### PASSAGE SHOWN:
If the NBA season doesn’t continue, the Spurs will finish 12th in the Western Conference, falling out of the playoff pecking order for the first time in 22 years. San Antonio replaced Duncan with LaMarcus Aldridge, whose rigid adherence to archaic midrange shots and postups has left the team stuck in 2011. In 2018, Leonard forced his way out due, officially, to insurmountable trust issues with the medical staff.

You can’t draw a perfect through-line between Duncan’s departure and the Spurs’ demise, but good leadership, by nature, is difficult to prove: evident in the scandals that didn’t happen, conflicts that never materialized.

Duncan was observant, efficient, saving expression for when it mattered most. Where the Spurs were and where they are now is a testament to Duncan’s greatness and to the power of his presence.

### EXERCISE TASKS:
- A) Answer these questions from the Spurs passage:
(i) Where would the Spurs finish in the Western Conference if the NBA season doesn't continue?
(ii) In what year did Leonard force his way out?
(iii) According to the passage, when did Duncan save expression?
- B) Please write out the part of the Spurs passage starting at "If the NBA season" and ending at "the medical staff.".

### DATA EXTRACT:
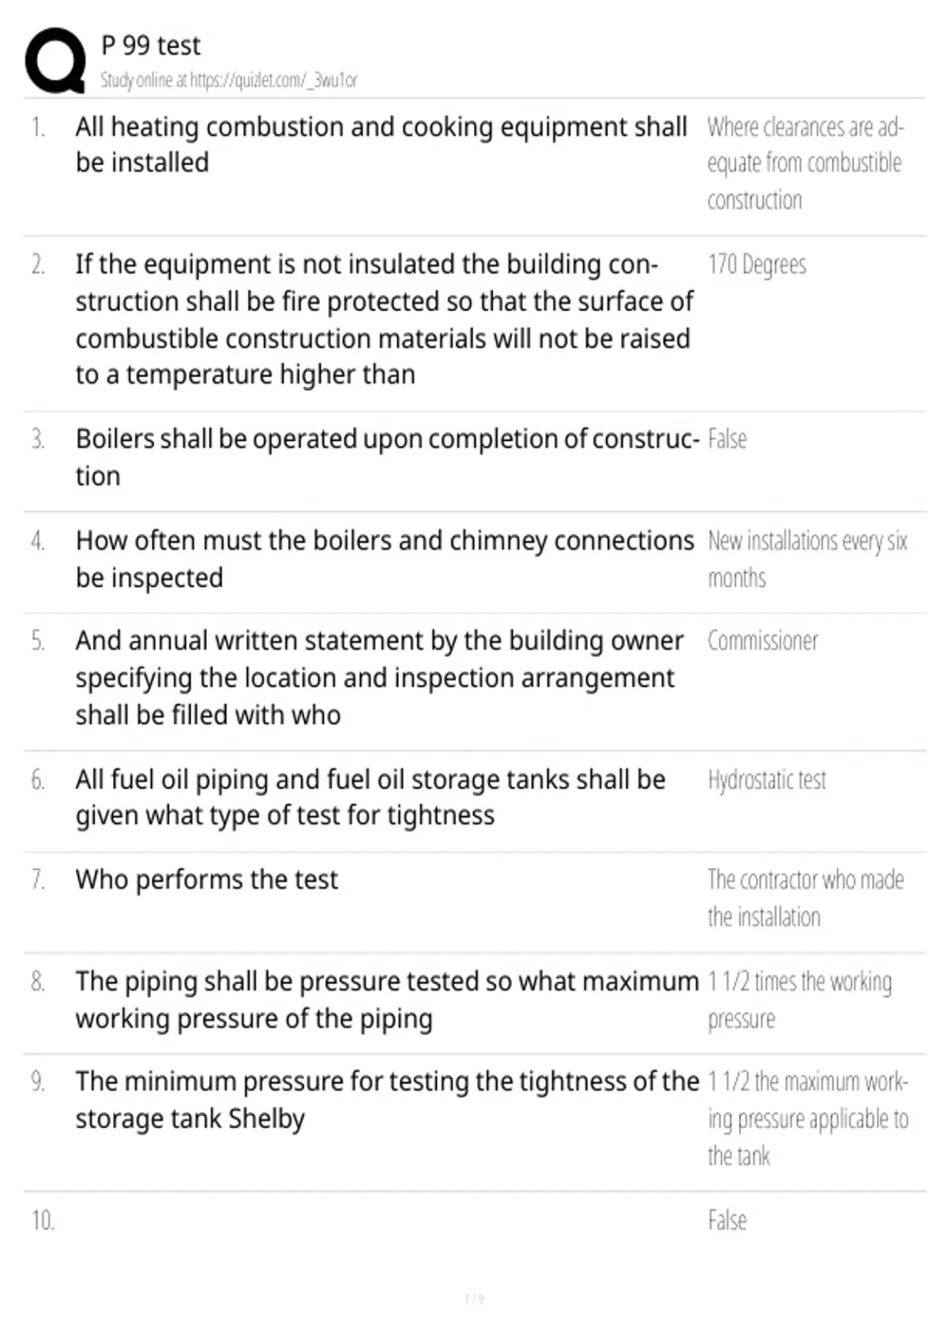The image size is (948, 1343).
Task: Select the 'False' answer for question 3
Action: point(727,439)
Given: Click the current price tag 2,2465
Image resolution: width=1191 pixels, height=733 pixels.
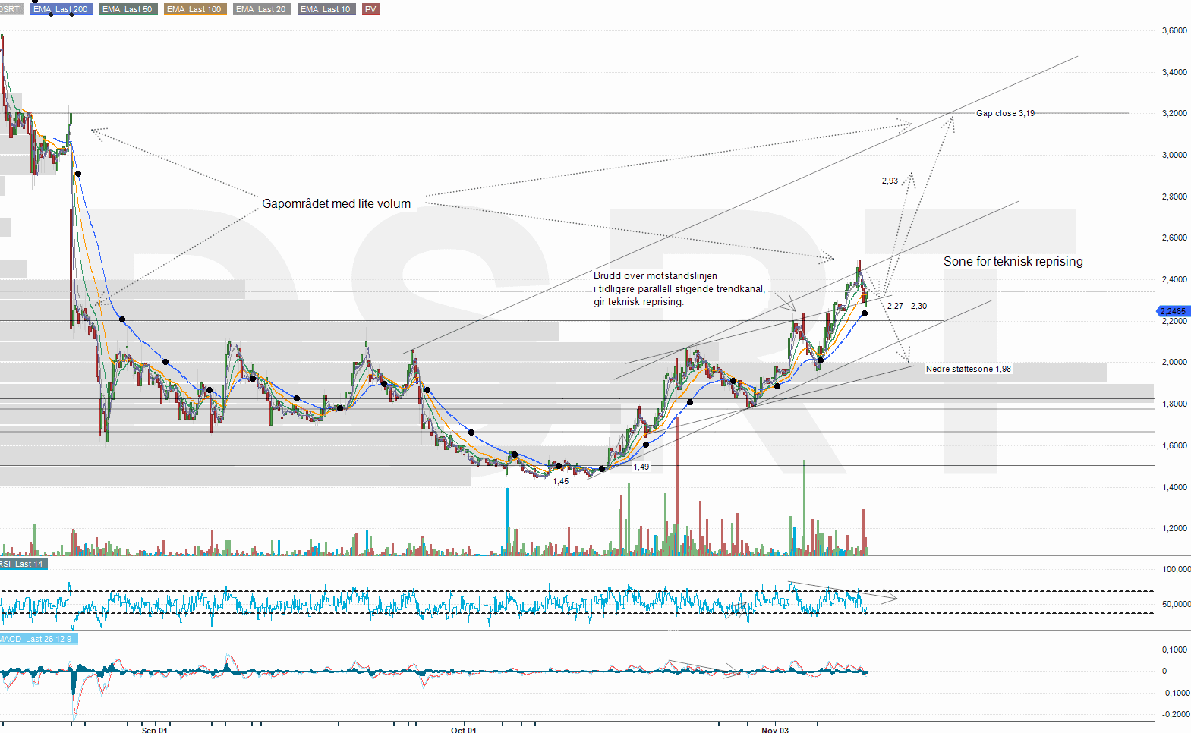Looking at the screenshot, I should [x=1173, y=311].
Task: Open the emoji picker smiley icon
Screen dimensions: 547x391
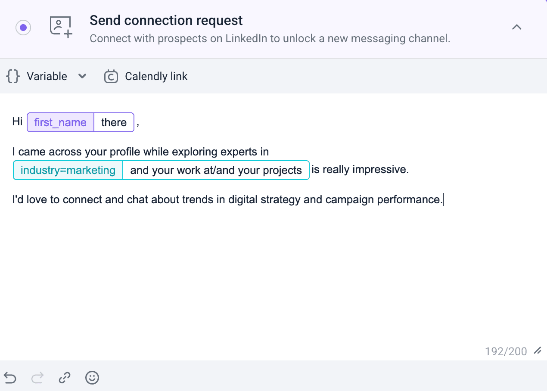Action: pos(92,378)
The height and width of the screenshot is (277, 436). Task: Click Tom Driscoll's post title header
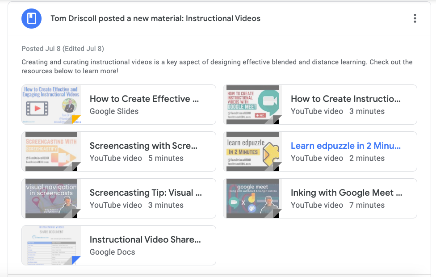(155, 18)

### ANSWERS PER TASK:
- A)
(i) 12th
(ii) 2018
(iii) For when it mattered most

- B)
If the NBA season doesn’t continue, the Spurs will finish 12th in the Western Conference, falling out of the playoff pecking order for the first time in 22 years. San Antonio replaced Duncan with LaMarcus Aldridge, whose rigid adherence to archaic midrange shots and postups has left the team stuck in 2011. In 2018, Leonard forced his way out due, officially, to insurmountable trust issues with the medical staff.